• EXERCISE DIRECTIONS:
Copy the entries without a single change. Pictures should be dropped.

[Start of section]

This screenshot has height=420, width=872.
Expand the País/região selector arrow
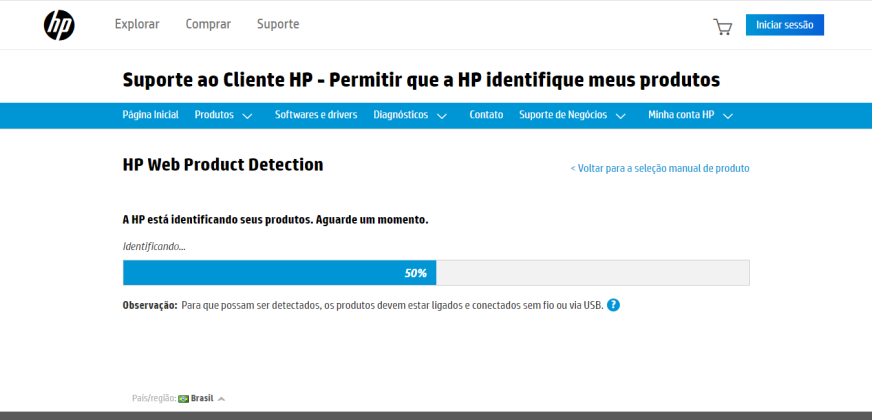pos(221,399)
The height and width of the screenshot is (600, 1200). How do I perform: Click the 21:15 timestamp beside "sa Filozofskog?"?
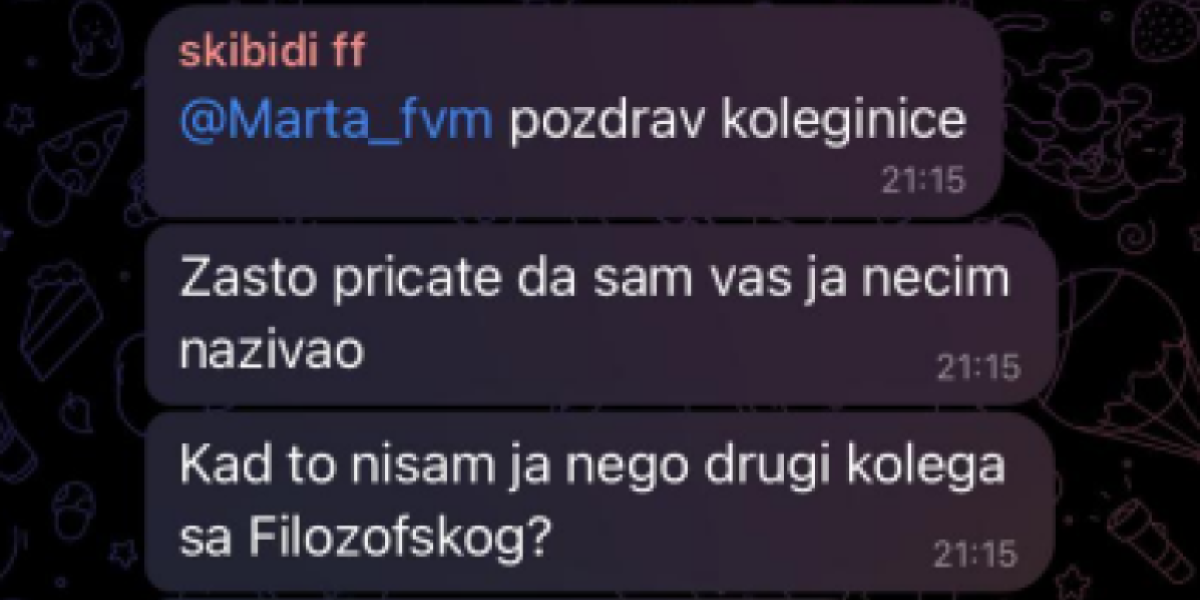pos(975,553)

[End of section]

• FINISHED TASK:
This screenshot has height=420, width=872.
Expand the País/região selector arrow
pos(221,399)
The height and width of the screenshot is (600, 1200). How do I perform: Click the 21:15 timestamp beside "sa Filozofskog?"?
pos(975,553)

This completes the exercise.